5 hamstrings stretches…easy
Are the muscles in the backs of your legs tight? Do you forget to stretch them after a workout? We've got 5 easy stretches for those hammies. It's vital that you keep your hamstrings flexible to maintain back, hip, and knee health. These stretches will target that area. Try them post workout when your muscles are warm. That's the best time to stretch!
1. Tipover Tuck: A good one for your tight hamstrings and it also loosens up your shoulders. Stand with your feet hip-width apart. Interlace your hands behind your back. Keep your legs straight and bend over at the hips. Tuck your chin and bring your hands over your head (behind you). Make sure you relax the back of your neck. If it feels too intense then soften your knees and release your hands. Hold for 30 seconds.
2. The Seated One Leg: Try it while watching your favorite TV show or after a run. Sit on the floor and extend your left leg in front of you. Bend your right knee placing the sole of your foot against your left inner thigh. Fold over your left leg keeping your back straight. Hold for 30 seconds and don't forget to breath. Then switch legs.
3. Standing Stretch: This can be done anywhere and safe for injured backs. Place your right foot on a step or stool. Flex your foot and bend forward from your hips. Keep your back and right leg straight. Hold for 30 seconds then switch sides.
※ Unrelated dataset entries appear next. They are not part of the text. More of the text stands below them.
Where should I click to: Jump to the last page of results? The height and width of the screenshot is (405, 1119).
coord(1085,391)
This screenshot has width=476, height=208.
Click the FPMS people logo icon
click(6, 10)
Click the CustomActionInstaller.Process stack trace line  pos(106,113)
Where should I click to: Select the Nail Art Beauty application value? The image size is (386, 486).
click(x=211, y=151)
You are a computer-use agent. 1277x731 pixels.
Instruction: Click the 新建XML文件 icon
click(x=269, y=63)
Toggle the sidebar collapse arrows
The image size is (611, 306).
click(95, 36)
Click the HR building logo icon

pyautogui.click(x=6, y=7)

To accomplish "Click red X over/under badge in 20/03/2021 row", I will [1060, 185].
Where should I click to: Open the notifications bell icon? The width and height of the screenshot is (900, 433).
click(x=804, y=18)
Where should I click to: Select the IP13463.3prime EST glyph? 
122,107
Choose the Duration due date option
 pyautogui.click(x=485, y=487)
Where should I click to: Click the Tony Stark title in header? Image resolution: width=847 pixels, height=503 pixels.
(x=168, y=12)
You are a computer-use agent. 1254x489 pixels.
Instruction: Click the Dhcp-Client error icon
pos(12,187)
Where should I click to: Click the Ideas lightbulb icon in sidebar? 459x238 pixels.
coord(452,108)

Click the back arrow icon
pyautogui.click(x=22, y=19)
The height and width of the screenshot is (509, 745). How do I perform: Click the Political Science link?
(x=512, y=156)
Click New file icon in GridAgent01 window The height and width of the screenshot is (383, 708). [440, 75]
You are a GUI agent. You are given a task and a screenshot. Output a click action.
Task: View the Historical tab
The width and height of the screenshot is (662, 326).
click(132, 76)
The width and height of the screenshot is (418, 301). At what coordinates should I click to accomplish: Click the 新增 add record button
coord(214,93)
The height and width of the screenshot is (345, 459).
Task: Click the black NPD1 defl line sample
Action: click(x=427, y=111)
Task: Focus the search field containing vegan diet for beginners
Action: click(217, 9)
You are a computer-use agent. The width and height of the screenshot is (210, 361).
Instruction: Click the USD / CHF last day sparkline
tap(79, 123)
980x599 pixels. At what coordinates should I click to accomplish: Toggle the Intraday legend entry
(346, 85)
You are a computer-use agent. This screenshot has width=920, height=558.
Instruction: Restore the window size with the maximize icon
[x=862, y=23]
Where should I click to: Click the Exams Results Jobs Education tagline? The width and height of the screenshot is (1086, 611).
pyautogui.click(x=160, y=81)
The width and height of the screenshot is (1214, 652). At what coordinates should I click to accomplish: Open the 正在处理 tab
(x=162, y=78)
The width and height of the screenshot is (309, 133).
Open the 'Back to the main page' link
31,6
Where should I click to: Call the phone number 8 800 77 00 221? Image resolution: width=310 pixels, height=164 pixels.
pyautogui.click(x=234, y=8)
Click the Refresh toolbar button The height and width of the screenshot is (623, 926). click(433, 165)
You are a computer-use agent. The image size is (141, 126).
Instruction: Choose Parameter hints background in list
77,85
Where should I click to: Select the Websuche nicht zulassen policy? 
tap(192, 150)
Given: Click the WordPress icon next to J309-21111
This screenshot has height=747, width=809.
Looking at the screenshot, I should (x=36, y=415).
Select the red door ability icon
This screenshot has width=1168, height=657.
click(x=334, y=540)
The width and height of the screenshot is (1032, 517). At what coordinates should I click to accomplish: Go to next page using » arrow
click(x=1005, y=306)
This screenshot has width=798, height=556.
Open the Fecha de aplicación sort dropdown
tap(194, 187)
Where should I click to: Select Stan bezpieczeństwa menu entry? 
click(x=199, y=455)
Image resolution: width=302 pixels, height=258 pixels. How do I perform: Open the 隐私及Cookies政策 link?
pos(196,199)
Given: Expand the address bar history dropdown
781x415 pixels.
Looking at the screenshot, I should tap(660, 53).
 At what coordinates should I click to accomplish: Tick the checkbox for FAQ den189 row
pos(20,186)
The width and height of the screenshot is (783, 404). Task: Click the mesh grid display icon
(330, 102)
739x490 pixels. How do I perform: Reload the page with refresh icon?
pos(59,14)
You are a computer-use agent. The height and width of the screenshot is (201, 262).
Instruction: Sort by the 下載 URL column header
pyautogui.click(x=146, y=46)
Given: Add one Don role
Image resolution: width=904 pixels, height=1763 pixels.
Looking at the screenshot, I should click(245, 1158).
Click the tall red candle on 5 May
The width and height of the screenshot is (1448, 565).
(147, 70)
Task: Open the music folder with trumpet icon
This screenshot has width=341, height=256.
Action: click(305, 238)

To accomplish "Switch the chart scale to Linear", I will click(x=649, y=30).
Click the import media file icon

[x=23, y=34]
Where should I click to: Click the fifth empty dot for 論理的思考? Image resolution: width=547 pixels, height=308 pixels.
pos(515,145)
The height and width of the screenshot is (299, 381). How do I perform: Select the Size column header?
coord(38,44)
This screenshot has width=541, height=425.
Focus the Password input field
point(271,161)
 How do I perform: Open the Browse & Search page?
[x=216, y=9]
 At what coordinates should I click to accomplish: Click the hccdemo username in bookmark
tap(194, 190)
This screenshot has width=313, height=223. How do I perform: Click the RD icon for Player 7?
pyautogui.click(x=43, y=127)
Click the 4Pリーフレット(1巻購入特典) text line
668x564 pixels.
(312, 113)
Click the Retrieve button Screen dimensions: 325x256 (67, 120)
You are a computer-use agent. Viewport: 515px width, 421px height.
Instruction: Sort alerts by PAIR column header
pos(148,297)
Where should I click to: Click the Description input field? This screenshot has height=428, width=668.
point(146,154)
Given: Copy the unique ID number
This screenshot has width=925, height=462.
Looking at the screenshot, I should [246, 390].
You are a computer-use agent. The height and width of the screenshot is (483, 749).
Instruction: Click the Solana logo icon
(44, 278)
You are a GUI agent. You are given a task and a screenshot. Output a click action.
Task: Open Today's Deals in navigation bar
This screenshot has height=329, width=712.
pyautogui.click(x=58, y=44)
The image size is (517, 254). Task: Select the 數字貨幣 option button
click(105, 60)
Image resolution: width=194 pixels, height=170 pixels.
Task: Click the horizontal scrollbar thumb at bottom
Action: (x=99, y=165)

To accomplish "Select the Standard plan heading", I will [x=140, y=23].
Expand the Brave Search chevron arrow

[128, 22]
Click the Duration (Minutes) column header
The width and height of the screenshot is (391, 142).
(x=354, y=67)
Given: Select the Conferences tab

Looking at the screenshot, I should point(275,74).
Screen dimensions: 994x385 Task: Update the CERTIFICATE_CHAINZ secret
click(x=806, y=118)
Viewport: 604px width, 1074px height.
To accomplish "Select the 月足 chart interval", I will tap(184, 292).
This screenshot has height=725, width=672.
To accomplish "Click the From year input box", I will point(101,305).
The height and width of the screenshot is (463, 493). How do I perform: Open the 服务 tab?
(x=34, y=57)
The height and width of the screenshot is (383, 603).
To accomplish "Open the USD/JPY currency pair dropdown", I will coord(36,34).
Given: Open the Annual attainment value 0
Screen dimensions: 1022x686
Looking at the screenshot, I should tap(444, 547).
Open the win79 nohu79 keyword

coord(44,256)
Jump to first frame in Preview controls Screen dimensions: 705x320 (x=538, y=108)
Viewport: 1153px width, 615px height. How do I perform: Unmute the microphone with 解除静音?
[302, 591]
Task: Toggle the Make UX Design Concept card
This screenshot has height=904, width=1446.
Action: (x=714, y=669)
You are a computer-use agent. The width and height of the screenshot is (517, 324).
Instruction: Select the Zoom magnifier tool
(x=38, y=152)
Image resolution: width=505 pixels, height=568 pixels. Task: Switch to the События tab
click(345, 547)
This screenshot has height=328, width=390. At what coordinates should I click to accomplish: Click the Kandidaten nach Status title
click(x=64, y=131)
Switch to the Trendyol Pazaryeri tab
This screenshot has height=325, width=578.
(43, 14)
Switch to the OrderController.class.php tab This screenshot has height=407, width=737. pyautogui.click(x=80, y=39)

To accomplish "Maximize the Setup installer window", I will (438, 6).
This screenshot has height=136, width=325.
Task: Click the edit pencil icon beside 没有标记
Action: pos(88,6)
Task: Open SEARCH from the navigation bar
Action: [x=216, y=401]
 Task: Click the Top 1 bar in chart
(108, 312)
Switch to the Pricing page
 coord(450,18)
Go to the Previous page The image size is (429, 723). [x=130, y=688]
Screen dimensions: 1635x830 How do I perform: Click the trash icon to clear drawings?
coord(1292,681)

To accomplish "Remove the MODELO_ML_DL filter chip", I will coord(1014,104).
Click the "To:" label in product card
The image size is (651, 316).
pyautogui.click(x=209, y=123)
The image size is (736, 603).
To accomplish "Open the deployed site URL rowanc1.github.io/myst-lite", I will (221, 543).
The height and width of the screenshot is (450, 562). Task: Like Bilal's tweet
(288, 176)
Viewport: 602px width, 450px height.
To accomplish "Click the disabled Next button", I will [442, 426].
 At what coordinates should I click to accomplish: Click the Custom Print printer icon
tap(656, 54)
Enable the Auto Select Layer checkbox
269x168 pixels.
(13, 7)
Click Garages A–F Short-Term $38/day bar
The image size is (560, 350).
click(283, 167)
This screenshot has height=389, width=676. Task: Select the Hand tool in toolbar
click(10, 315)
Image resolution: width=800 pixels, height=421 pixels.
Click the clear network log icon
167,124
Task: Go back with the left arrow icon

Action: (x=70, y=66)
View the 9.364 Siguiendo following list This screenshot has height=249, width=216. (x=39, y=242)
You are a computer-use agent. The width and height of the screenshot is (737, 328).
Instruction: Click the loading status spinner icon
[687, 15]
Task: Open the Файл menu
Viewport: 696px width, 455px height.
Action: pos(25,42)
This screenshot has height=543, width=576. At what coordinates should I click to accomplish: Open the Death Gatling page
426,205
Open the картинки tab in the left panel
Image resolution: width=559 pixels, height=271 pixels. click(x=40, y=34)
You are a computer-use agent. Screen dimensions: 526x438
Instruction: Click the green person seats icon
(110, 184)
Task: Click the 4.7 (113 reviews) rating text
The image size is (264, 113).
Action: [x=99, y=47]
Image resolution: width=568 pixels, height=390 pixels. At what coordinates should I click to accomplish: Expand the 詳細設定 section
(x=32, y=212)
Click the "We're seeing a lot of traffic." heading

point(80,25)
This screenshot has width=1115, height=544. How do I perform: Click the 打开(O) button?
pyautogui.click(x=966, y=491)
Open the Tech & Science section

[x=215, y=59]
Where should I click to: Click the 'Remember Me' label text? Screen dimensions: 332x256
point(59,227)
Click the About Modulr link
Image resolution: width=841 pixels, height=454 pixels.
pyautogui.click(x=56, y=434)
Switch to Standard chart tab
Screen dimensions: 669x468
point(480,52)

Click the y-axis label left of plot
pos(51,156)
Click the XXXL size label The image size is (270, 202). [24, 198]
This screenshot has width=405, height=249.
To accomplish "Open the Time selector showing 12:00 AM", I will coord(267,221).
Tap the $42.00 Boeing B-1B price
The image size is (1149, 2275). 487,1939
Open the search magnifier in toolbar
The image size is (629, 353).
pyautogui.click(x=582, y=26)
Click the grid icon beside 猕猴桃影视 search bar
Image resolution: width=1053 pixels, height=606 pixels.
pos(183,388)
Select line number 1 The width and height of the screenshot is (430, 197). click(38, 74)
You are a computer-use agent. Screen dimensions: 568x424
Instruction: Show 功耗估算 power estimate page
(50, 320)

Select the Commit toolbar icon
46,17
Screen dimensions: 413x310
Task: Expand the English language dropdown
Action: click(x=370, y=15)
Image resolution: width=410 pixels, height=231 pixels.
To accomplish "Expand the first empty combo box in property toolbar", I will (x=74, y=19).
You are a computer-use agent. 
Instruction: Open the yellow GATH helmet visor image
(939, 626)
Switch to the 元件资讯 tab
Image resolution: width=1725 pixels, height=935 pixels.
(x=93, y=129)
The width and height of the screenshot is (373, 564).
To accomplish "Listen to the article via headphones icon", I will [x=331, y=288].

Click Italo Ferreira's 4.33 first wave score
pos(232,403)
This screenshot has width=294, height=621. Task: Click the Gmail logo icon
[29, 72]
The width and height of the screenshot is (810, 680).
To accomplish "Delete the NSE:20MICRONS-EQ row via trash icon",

4. Advanced Standing Stretch: Just like a ballerina stretching at the barre. Try this variation if the previous stretch wasn't enough. Prop your left heel in front of you on a surface (stable) that is a little lower than your hips. Flex your foot. To increase this stretch bend forward toward your foot by creasing at your hips. Hold for 30 seconds and then switch sides.
5. Reclined Stretch: A nice way to stretch one hammie at a time. Start lying on your back and bend your right knee with foot placed on the floor. Raise your left leg as high as your can. Make sure you keep your pelvis on the floor. Hold behind your lower thigh and gently bring your leg towards your face. Flex your foot to give your calf a stretch too. For a deeper stretch, place a towel or resistance band around the ball of your foot as you pull your leg towards your head. After 30 seconds, switch legs.
Do you remember to stretch your hamstrings?